By Andrew Whitelaw | Source: USDA, Trade, CME
In an article last week we discussed the increased acreage likely to be planted to canola, and mentioned that the oilseed market was in backwardation. We were asked by a number of readers to explain in more detail the concept of backwardation and contango.
To read last week’s article click here
The market is in contango when the forward futures price of a commodity is above the spot price. A contango market usually occurs when buyers are more willing to pay more for a commodity in the future than the present. This generally occurs in storable commodity markets, when there is an excess of supply. This typically encourages sellers to hold a commodity rather than sell for a spot price, as a ‘premium’ is paid further out from the spot contract.
At the moment, the wheat market is currently in contango (figure 1). This follows the logic above with the huge global stocks, we would expect the market to be paying more further out as wheat is currently not in favour for spot requirements.
The opposite of contango is backwardation. In a market experiencing backwardation, the forward future months will be priced at a discount to the spot futures market. A market in backwardation suggests that supplies are currently short, and buyers want the commodity now as opposed to the future. In essence this encourages sellers with stocks to sell now rather than hold, as the commodity is discounted in forward contract period.
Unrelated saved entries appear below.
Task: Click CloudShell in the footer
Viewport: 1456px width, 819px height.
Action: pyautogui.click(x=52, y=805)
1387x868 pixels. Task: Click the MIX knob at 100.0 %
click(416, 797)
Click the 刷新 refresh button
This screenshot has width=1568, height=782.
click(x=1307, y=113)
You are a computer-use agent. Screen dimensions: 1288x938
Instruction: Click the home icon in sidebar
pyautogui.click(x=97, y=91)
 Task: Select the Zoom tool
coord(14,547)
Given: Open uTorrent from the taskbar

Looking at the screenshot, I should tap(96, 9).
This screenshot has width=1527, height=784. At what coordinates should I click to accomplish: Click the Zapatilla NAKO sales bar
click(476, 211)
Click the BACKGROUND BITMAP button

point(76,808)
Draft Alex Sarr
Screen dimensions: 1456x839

The oilseed market is currently providing an example of backwardation (figure 2), which again like wheat follows logic with short supplies in recent years encouraging the market to punish sellers from carrying oilseeds.
It has to be noted that although contango points in theory to a bullish market, and backwardation could signal a bearish market as time runs down the spot market could rise or fall dramatically between now and the forward contracts i.e. the canola spot price could continue to remain high.
Knowing whether the market is in contango or backwardation is handy as it gives an indication into the supply and demand picture for a given commodity. It is somewhat an indicator of market direction, if all other factors remained equal, we do however know that that is not regularly the case.